• [What is being asked] Each entry is to be retyped without alteration, and no picture is to be included.

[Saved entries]
··········

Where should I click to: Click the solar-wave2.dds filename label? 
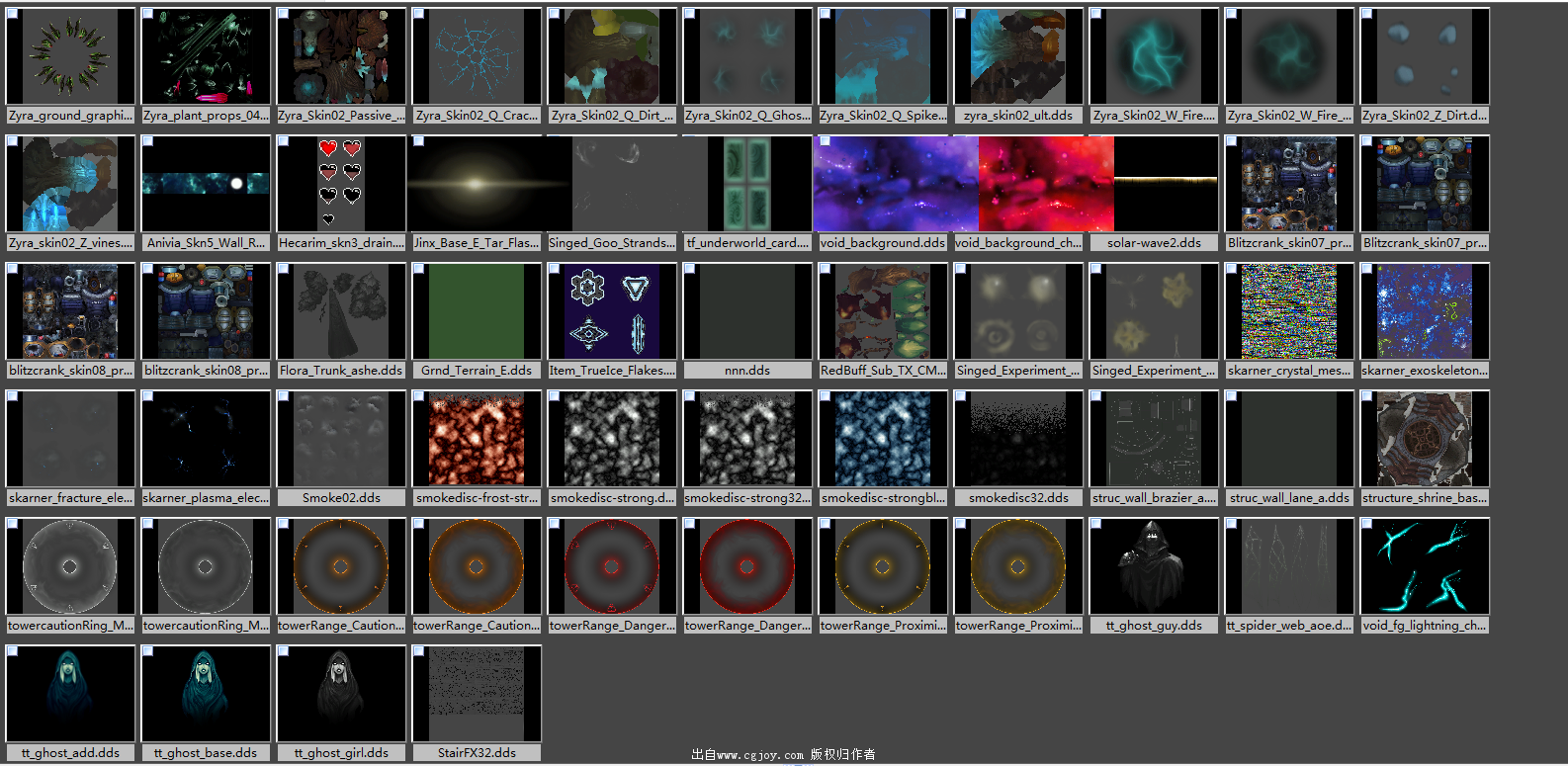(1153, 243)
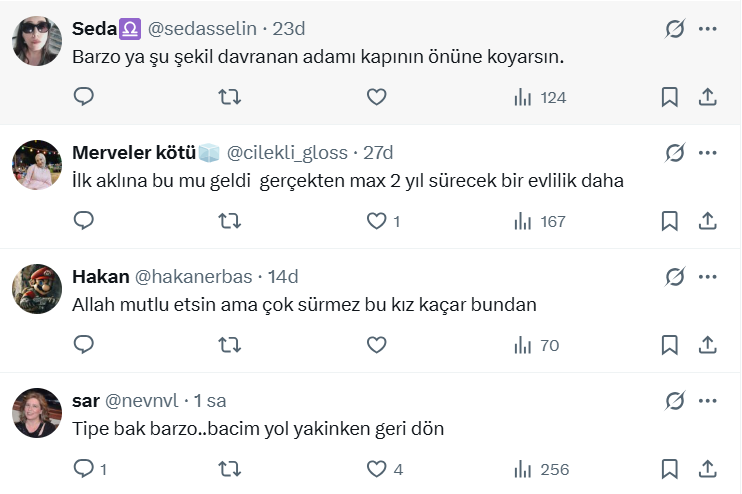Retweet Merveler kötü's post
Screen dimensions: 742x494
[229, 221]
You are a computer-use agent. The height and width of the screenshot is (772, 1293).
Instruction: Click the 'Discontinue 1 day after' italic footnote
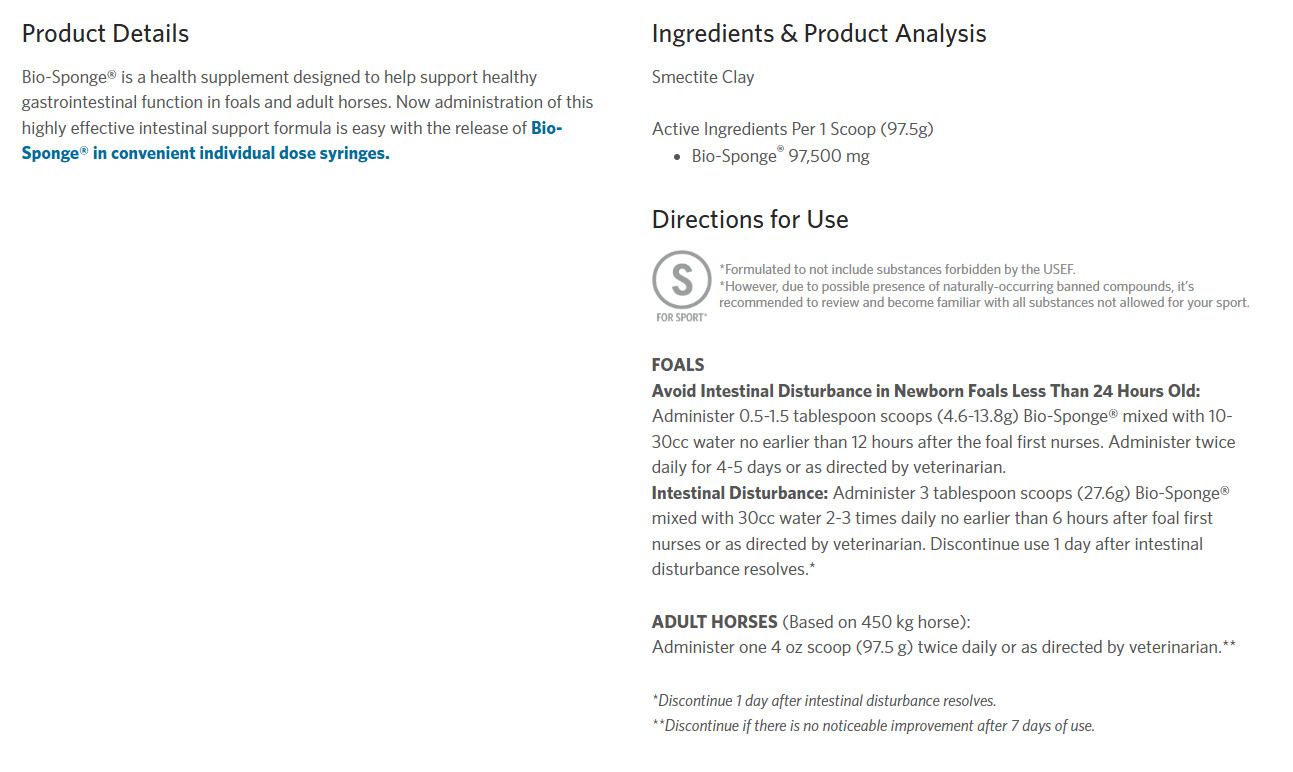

··········

• [Solution to this exercise]
Where should I click to: Click the solar-wave2.dds filename label? 
(1153, 243)
Retweet Merveler kötü's post
Screen dimensions: 742x494
[229, 221]
You are a computer-use agent. The height and width of the screenshot is (772, 1293).
Instruction: Click the 'Discontinue 1 day after' italic footnote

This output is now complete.